The famed Hungarian-American financier has funnelled tens of millions of dollars into left-wing causes around the world, including pro-refugee groups tied to the European migrant crisis and anti-police riots in the US.
In February last year it was revealed the billionaire's Open Society Foundations had pumped hundreds of thousands of pounds into a campaign looking to sabotage British voters' 2016 decision to leave the EU.
He has repeatedly clashed with euroskeptic governments, notably the hard-line Central European Visegrád Group of the Czech Republic, Poland, Slovakia and his native Hungary, which has accused the non-government organisations backed by Soros as operating "like a mafia".
But he said there was a growing threat from anti-EU parties within the bloc's biggest countries including Germany, the UK and Italy.
Writing in The Guardian, Soros lamented the "outdated party system in most European countries" and the "lack of legal tools for disciplining member states that violate the principles on which the EU was founded".
The "antiquated party structure" preventing the "popular will from finding proper expression" was evident in the UK, he said, where both Labour and the Conservatives are "internally divided" on the issue.
He said chances that Prime Minister Theresa May's widely panned Brexit deal would again be rejected were "growing by the day", which could "set in motion a groundswell of support for a referendum — or, even better, for revoking Britain's article 50 notification".

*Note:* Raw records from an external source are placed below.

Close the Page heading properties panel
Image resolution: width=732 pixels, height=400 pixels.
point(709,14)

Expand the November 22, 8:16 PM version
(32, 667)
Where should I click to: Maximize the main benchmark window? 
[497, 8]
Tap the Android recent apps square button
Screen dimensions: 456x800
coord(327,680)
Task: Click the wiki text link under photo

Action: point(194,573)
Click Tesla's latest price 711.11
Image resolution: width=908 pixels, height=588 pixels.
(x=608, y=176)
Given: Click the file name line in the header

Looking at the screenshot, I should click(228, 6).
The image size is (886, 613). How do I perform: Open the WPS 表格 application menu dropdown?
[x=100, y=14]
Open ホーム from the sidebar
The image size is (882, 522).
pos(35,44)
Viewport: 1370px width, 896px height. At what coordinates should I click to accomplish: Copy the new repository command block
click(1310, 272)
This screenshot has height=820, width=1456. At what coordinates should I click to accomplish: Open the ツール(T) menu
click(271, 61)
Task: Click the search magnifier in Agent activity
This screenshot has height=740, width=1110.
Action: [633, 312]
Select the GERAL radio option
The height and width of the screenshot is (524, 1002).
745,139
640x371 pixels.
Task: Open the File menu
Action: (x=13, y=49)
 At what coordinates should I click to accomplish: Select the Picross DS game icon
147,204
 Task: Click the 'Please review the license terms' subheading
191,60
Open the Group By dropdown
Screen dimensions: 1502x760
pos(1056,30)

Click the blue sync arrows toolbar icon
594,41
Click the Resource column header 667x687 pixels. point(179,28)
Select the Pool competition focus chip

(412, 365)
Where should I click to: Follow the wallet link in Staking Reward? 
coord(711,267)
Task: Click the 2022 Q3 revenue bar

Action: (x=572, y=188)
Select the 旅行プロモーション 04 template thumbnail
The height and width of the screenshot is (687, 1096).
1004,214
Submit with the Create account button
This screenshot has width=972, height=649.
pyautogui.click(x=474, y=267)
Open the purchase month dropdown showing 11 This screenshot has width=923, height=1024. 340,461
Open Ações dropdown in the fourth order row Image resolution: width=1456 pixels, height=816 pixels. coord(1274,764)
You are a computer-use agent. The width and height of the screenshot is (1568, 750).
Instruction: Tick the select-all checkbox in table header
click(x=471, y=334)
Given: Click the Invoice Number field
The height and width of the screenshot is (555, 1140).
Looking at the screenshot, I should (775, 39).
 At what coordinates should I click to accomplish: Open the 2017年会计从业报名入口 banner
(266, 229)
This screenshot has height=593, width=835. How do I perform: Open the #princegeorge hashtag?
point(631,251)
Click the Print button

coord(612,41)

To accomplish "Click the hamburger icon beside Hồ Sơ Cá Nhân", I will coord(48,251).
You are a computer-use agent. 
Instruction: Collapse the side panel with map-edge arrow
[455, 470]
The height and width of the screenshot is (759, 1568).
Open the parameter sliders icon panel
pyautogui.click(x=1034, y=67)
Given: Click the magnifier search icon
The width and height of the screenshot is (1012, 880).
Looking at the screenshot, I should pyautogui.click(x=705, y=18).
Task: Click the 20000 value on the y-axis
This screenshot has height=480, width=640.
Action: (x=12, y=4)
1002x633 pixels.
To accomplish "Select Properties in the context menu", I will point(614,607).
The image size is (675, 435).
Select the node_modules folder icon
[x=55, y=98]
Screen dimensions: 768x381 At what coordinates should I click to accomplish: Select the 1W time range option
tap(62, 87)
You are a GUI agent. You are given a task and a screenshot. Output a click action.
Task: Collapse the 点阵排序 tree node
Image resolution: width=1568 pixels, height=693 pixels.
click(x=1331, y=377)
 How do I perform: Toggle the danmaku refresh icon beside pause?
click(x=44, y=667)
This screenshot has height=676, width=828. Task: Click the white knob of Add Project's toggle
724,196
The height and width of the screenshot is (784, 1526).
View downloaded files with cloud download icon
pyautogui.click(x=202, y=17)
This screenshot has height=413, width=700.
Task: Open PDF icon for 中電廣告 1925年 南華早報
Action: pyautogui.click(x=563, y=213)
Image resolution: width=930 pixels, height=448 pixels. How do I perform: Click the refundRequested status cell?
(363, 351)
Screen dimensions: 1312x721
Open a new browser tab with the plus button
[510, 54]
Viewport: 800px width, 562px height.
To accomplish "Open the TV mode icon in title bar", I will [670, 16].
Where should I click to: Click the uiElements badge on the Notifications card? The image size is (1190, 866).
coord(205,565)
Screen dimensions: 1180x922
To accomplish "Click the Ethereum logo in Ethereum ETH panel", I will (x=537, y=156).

Britain is scheduled to leave the EU on March 29, but Ms May's chief negotiator was overhead in a Brussels bar on Monday night suggesting that date would be pushed back unless MPs vote for her deal next month.
Regarding Italy, Soros said the EU had made a "fatal mistake" in 2017 by strictly enforcing the Dublin agreement, which requires asylum applications to be processed in the first country the person arrives in.
"This drove (Italy's) predominantly pro-European and pro-immigration electorate into the arms of the anti-European League party and Five Star Movement in last year's election," he said.
The country's new hard-line deputy leader Matteo Salvini has taken a zero-tolerance approach, refusing to let NGO ships ferrying migrants across the Mediterranean dock at Italian ports.
Soros said Italy's previously dominant Democratic party was in disarray, leaving many pro-European voters with no party to vote for. He said the situation with trans-European alliances was "even worse".
The European People's Party, the largest party in the European parliament with 215 out of 751 seats, was "almost entirely devoid of principles, as demonstrated by its willingness to embrace Hungarian prime minister Viktor Orbán's Fidesz party in order to preserve its majority and control the allocation of top EU jobs".
"Anti-European forces may look good in comparison: at least they have some principles, even if they are odious," he said. "The current leadership is reminiscent of the politburo when the Soviet Union collapsed — continuing to issue edicts as if they were still relevant."
Soros added it was "difficult to see how the pro-EU parties can emerge victorious from the May elections unless they put Europe's interests ahead of their own".
"The first step to defending Europe from its enemies, both internal and external, is to recognise the magnitude of the threat they present," he said.
"The second is to awaken the sleeping pro-European majority and mobilise it to defend the values on which the EU was founded. Otherwise, the dream of a united Europe could become a 21st-century nightmare."